Verschiedene Kämpfe – eines gemeinsam
Wer die Mapuche nicht kennt, wird sie beim Portrait von Moira Millán kennen lernen. Sie wuchs in einem Slum auf, deren Bewohner:innen Mapuche und andere Indigene waren und das ein Symbol des Rassismus der Gesellschaft ist. Dank Institutionen der «Wohlfahrt» lernte Millán lesen und schreiben und erhielt Nahrung. Die Schule war ein Ort des rassistischen Systems und diente der Festigung der weissen Vorherrschaft. Moira Millán arbeitete im Alter von 12 Jahren als Dienstmädchen. Hier erlitt sie sexuelle Belästigungen durch ihre Arbeitgeber. Diese und weitere Erfahrungen politisierte Millán. Sie wurde Teil der Bewegung für die Rechte der indigenen Bevölkerung und der Frauen der Mapuche.
Das Potential all dieser Funken hat die Gruppe orghan erkannt und will es selber nutzen.
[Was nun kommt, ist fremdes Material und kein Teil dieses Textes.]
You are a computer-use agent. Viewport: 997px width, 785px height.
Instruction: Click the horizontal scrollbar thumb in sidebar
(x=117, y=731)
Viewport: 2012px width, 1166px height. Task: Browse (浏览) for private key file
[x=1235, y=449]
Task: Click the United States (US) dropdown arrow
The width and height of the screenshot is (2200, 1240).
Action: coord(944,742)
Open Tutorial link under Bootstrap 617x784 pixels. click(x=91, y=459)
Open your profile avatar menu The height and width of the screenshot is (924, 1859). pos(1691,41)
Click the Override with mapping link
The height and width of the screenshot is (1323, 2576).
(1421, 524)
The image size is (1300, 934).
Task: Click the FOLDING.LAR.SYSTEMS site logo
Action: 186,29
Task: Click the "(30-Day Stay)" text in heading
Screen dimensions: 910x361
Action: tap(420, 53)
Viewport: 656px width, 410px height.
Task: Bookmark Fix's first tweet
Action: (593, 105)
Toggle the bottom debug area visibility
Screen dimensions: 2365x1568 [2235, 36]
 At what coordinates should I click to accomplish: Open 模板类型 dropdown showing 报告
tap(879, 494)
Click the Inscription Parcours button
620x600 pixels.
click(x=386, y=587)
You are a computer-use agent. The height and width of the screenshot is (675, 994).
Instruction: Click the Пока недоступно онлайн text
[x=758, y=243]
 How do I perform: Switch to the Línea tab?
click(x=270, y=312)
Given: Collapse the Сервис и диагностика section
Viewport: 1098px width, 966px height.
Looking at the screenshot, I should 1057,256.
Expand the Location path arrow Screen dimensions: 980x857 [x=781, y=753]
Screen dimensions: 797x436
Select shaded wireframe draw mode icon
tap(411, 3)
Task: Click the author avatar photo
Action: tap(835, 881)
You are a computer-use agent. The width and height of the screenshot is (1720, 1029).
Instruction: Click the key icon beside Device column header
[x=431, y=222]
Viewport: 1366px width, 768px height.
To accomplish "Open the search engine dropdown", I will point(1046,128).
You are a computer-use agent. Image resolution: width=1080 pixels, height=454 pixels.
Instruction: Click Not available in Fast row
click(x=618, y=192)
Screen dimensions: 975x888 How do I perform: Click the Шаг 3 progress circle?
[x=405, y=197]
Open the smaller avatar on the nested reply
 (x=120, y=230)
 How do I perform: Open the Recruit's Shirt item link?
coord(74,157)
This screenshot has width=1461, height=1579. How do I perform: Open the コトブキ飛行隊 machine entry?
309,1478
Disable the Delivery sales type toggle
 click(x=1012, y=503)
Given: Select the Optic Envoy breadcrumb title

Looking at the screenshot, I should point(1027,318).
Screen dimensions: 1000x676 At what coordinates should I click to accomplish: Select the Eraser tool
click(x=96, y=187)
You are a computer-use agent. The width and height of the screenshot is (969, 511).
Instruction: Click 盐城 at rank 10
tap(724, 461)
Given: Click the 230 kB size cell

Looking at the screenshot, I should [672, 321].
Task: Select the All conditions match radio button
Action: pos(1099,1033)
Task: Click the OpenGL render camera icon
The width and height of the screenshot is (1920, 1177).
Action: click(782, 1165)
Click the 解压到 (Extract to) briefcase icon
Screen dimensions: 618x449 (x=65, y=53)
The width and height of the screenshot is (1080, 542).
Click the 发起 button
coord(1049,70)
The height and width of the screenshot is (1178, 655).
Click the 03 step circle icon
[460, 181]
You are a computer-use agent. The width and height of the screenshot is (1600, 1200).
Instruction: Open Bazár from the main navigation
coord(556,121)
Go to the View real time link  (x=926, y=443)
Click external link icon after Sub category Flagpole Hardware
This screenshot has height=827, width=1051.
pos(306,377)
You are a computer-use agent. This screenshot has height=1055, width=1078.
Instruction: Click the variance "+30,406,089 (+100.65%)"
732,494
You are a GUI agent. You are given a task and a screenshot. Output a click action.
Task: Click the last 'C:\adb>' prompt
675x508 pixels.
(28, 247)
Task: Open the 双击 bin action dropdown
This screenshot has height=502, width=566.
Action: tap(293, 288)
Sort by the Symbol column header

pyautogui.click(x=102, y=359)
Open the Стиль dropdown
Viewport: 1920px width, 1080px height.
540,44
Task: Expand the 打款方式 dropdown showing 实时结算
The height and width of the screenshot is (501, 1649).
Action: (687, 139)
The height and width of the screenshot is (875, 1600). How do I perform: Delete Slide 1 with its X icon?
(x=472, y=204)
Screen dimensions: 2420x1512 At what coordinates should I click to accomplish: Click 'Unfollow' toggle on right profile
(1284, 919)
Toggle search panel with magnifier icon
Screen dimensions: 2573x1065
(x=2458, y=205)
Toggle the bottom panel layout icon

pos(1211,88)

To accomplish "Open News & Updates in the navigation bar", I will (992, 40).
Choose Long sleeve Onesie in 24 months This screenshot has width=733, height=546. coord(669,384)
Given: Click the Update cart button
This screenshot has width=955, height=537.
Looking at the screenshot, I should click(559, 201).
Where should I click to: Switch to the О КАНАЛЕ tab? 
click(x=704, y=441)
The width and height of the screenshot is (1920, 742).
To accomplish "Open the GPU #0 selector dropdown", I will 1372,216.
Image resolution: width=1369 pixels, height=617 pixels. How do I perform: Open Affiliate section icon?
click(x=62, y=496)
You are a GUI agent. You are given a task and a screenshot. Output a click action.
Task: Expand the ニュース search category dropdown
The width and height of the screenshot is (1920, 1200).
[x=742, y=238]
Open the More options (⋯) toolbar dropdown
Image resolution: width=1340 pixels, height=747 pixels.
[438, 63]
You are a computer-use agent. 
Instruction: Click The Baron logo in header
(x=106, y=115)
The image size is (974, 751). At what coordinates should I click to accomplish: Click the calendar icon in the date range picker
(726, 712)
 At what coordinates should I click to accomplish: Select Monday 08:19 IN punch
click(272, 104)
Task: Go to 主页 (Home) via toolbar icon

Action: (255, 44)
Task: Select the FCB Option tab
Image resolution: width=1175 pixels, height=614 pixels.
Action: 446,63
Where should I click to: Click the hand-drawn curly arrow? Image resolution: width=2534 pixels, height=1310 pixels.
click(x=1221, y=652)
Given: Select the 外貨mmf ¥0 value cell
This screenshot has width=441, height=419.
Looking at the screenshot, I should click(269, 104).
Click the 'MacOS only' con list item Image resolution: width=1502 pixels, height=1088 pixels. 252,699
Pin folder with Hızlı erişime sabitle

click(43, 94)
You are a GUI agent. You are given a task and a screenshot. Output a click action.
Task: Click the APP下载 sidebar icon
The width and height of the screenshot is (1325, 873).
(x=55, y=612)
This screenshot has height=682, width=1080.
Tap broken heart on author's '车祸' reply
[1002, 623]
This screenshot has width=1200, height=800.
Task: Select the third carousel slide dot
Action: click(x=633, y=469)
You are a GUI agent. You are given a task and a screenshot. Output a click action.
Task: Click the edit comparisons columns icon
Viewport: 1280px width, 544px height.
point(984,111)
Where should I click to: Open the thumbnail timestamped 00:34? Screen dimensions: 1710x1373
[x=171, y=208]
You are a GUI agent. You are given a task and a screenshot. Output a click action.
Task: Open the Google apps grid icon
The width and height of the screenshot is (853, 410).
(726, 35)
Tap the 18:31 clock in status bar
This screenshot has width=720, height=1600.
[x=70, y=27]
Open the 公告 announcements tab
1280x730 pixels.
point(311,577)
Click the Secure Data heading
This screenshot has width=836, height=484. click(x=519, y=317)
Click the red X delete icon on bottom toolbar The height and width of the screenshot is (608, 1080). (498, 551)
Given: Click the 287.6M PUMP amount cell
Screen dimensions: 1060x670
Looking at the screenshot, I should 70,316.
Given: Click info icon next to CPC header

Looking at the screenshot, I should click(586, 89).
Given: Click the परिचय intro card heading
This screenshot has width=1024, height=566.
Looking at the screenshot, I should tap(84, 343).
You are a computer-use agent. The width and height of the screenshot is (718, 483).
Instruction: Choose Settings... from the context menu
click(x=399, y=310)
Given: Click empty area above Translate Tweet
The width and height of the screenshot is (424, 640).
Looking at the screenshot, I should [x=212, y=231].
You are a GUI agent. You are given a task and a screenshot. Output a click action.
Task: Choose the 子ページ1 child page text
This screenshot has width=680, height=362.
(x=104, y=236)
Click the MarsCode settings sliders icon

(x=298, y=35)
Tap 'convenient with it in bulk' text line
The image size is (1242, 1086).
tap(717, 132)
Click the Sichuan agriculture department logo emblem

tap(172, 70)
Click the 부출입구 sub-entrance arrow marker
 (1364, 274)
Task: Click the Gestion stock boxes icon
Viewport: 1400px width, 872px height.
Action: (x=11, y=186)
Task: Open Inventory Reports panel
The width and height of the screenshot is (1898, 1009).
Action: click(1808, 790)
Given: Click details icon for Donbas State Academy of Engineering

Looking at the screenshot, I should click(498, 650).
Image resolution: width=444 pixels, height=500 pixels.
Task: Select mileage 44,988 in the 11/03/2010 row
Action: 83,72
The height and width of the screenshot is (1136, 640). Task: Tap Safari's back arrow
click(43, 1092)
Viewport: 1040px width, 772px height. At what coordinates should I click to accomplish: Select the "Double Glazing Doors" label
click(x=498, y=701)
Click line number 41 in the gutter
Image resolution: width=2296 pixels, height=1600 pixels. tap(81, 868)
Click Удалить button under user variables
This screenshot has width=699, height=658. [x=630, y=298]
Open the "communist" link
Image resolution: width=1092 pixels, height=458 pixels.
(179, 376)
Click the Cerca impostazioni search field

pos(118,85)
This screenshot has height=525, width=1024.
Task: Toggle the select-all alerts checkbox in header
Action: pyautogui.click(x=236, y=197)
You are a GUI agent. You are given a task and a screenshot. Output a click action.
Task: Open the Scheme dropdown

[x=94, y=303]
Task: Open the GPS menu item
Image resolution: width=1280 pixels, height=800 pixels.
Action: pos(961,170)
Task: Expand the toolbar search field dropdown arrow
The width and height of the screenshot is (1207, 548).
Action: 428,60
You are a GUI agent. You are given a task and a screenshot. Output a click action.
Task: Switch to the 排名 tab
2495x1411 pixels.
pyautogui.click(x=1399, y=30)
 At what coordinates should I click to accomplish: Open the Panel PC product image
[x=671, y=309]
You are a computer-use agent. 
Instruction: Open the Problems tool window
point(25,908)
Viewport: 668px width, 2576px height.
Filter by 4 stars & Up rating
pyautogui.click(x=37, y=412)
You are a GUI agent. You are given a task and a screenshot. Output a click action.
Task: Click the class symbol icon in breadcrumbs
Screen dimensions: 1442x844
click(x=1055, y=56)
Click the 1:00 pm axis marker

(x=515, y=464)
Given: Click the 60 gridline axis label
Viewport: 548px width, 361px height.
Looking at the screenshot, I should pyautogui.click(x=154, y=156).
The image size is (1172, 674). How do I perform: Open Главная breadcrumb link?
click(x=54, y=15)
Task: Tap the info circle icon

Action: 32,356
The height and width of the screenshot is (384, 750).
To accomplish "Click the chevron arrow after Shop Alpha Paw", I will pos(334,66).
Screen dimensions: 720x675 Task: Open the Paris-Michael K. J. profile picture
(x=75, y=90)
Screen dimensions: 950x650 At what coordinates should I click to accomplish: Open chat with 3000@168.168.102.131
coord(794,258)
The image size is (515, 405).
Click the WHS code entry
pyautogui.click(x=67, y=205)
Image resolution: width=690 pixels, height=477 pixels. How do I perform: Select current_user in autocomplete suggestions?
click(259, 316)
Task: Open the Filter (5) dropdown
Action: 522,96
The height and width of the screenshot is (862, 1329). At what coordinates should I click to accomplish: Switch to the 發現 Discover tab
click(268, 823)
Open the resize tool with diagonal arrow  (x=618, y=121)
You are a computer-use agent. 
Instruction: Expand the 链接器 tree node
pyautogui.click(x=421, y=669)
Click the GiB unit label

In einem einführenden Text gehen die Aktivist:innen weiter: «In der Verbindung der vielen Kämpfe, die geführt werden, liegt das Potential, die Grundfesten der kapitalistischen Ordnung anzugreifen.» Eine grundlegende Erkenntnis geht aber dem voraus: Es gibt keinen Kampf der Befreiung, der nicht grundlegend feministisch ist.